This section of domestic industry argues that a competition body cannot be expected to stop a proposed acquisition strictly and solely on the grounds of public health the very reason which prompted the government to conceive of placing filters to vet acquisition proposals in the pharma sector last year.
Not only the Competition Act does not have such a provision, but even if it had, the CCI does not have wherewithal to take a call on the grounds of public health. It is therefore appropriate that the Foreign Investment Promotion Board (FIPB) examines all brownfield investment proposals from the public health perspective and CCI examines it under the provisions of the Competition Act, said an IPA letter addressed to Chatterji. The domestic industrys stated concerns in this regard are similar to what has been echoed by the commerce ministry and the health ministry.
FE had reported last week that the PMO had sent a clear message to the commerce ministry stating that any further deliberations on a suitable process to clear brownfield pharma deals must comply to what has already been decided upon. In essence it meant that whether CCI is the suitable body to vet pharma deals should not form part of future inter-ministerial deliberations on the issue.
Both the health and commerce ministries are clear that the CCI cannot be expected to stop a deal strictly and solely on grounds of public health while the FIPB can be sensitised to perform this task.
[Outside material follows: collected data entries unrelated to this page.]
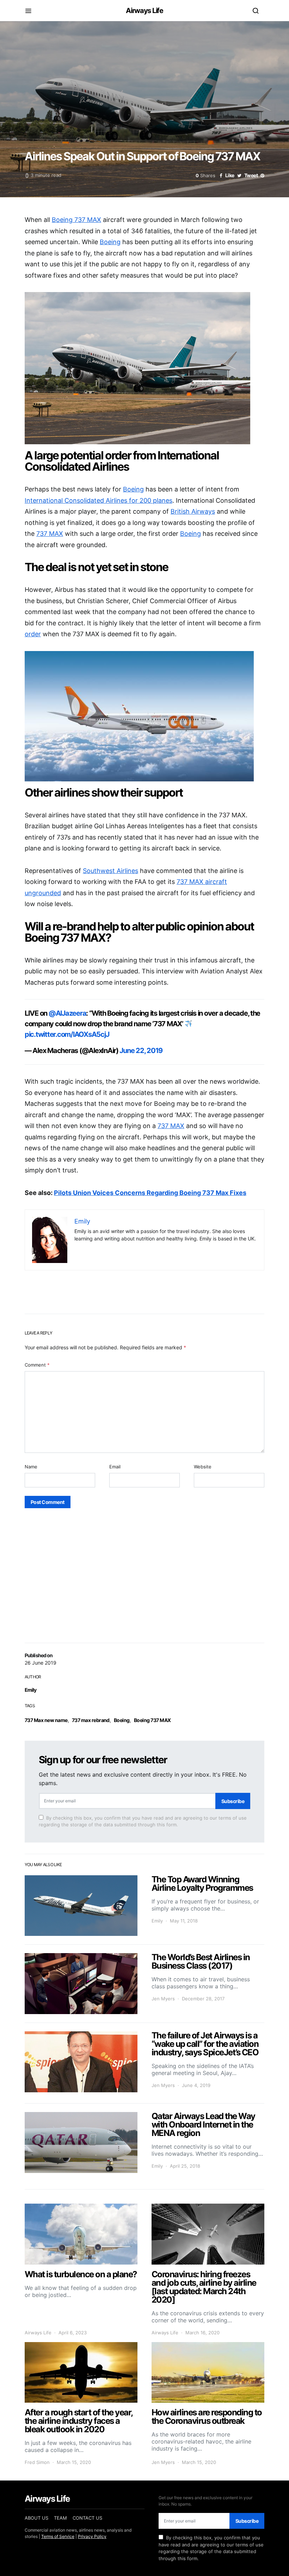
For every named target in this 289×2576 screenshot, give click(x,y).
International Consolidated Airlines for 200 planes (98, 500)
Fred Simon (37, 2462)
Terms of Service (57, 2536)
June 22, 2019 (140, 1050)
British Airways (193, 511)
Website (202, 1466)
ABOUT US (36, 2518)
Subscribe (232, 1801)
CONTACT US (87, 2518)
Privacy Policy (92, 2536)
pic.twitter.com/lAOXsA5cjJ (67, 1034)
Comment (37, 1365)
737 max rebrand (91, 1720)
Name (31, 1466)
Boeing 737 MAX (152, 1720)
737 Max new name (46, 1720)
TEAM (60, 2518)
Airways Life (144, 10)
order (33, 634)
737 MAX (49, 533)
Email (115, 1466)
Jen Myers (163, 1998)
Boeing (122, 1720)
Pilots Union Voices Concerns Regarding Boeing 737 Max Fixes (150, 1192)
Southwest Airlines (110, 870)
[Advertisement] (144, 1567)
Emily (31, 1690)
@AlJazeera (67, 1013)
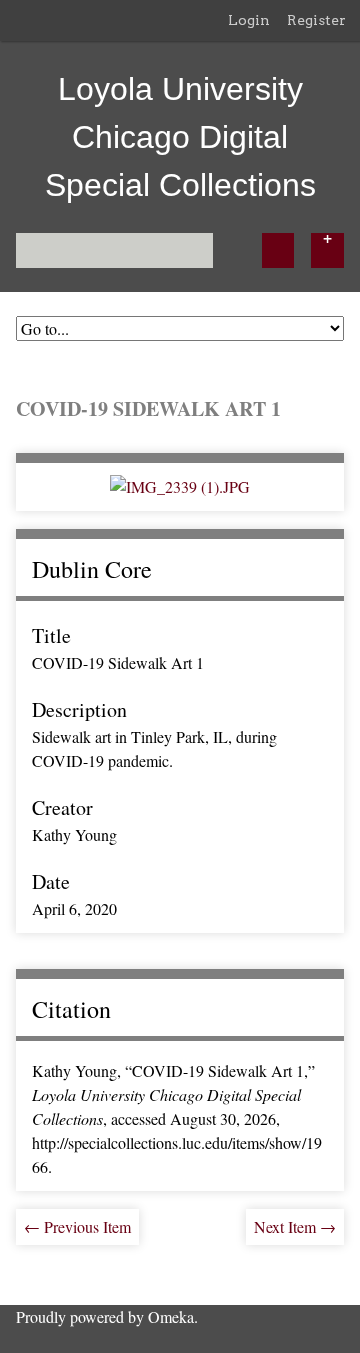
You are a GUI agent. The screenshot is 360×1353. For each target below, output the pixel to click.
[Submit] (278, 250)
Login (249, 20)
Second, those supporting the FIPB route also argue that the CCI is a regulatory body with an adjudicatory body the Competition Appellate Tribunal above it and, thus, its decisions are prone to being contested in the tribunal and higher courts, which could translate into inordinate delays in clearance of a deal. This would deter investments in long term.
Meanwhile, admitting that there is a deadlock between various ministries on the issue, the commerce ministry has sought the Prime Ministers intervention to resolve the differences.
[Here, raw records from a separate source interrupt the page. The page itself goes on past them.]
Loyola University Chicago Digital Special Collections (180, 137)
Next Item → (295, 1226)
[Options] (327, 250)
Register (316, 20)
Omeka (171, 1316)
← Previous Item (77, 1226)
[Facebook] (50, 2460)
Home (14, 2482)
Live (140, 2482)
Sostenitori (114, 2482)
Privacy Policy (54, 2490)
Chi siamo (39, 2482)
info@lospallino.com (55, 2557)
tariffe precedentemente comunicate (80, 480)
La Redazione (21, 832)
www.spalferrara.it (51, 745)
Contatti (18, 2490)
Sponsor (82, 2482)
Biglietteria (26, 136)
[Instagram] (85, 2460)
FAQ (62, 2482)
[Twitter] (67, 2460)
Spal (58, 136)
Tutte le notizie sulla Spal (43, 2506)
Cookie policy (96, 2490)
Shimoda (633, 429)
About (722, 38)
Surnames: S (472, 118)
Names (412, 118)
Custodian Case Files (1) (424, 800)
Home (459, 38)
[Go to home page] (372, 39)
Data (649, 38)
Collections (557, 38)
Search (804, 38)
Similar differences divided a previous inter-ministerial group headed by planning commission member Arun Maira in 2011. PMO stepped in last year to rule that Mairas suggestion of vetting brownfield deals through the CCI should become the norm, and gave the competition body six months to brace up for its new role. Meanwhile, the FIPB was asked to function as the temporary gatekeeper in case of pharma deals.
Although it has been over seven months now, the FIPB continues to act as the filter for pharma deals as the CCIs new role wouldnt be possible without amending the Competition Act.
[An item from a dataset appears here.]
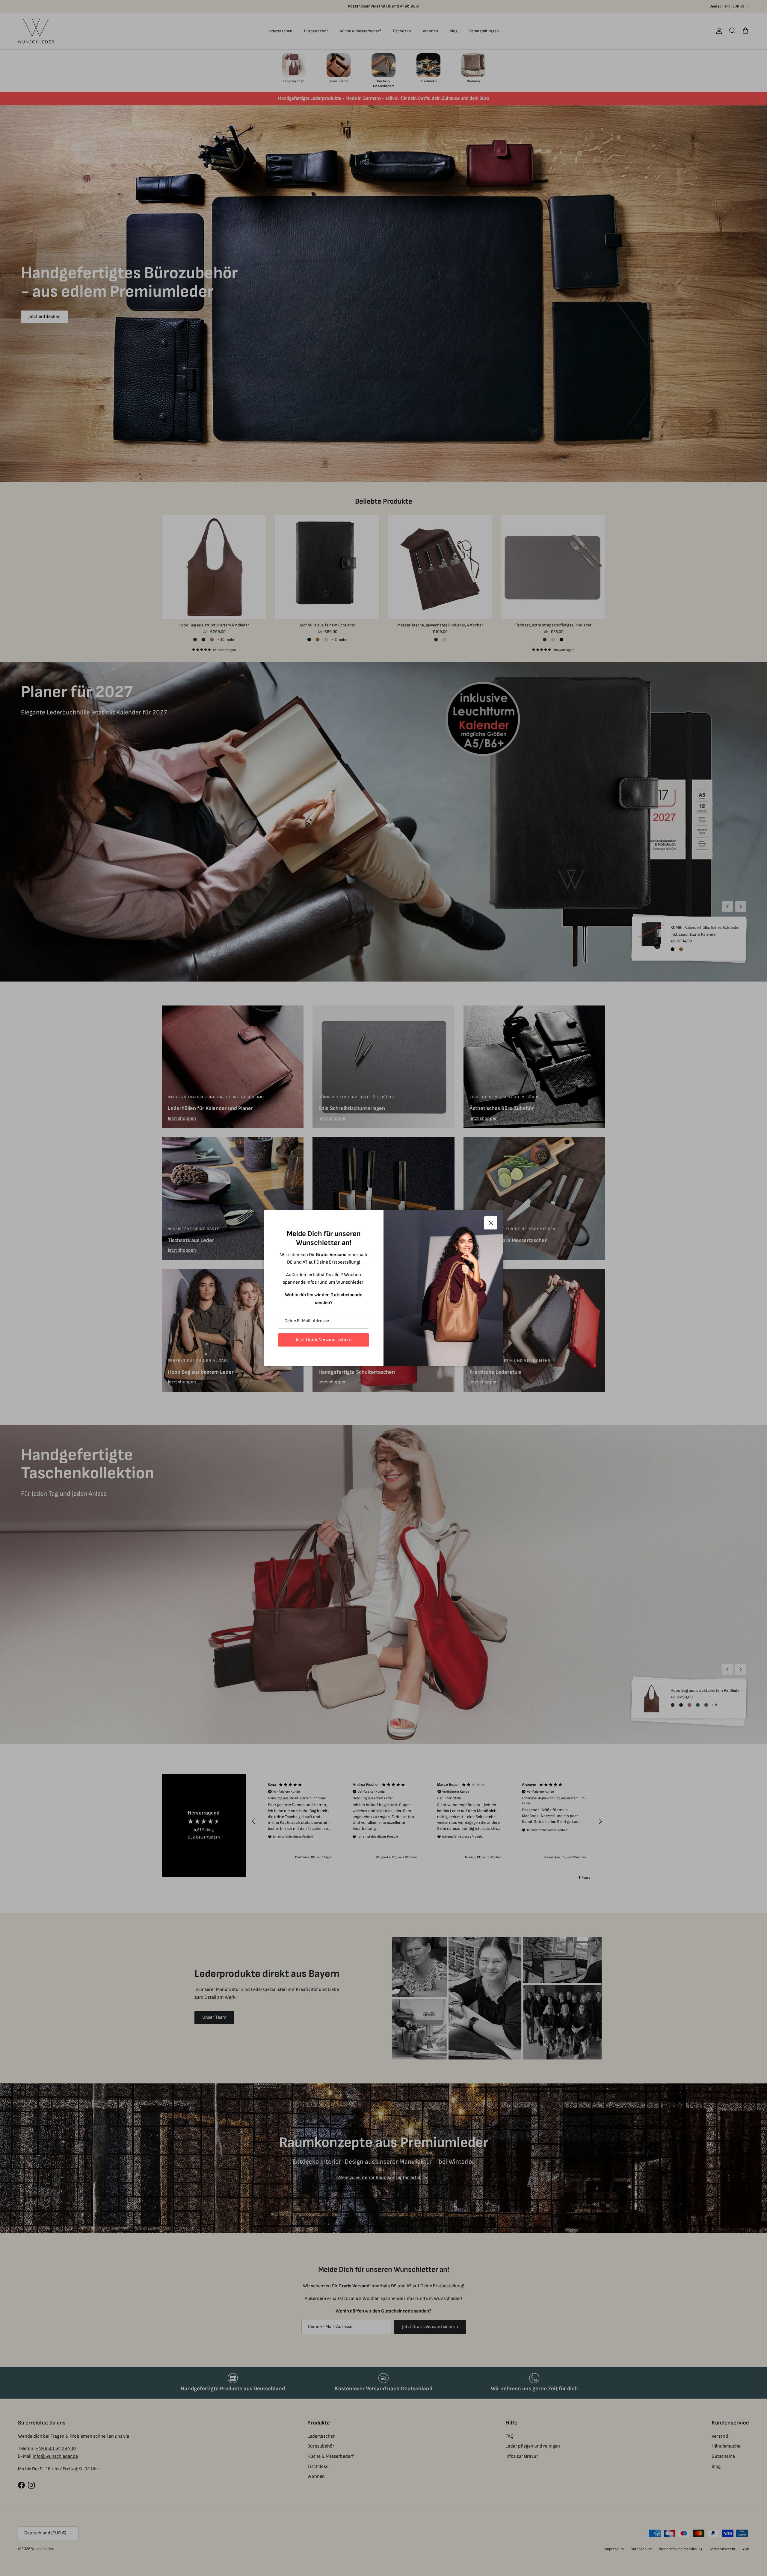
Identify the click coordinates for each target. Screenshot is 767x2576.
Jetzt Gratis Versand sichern (324, 1340)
The domestic industry has further written to the PMO that the generic drug industry has not flourished in countries like Brazil, Thailand and South Africa where the foreign multinational companies have built a very strong presence.India is an exception. The post-1971 process patent regime and a series of policy measures (pre-2001 FDI policy, drug policy, industrial and import licensing) curbed the dominance of MNCs to promote the growth of the domestic generic industry. Consequently, share of the MNCs in the country which was 85% in 1970 declined to about 15% in 1995, the letter said.However, in the last 15 years....the MNCs have regained their share and now have almost 27% of the domestic market. The pharmaceutical industry is so fragmented that filter of the CCI alone cannot prevent acquisition of even large domestic companies, it added.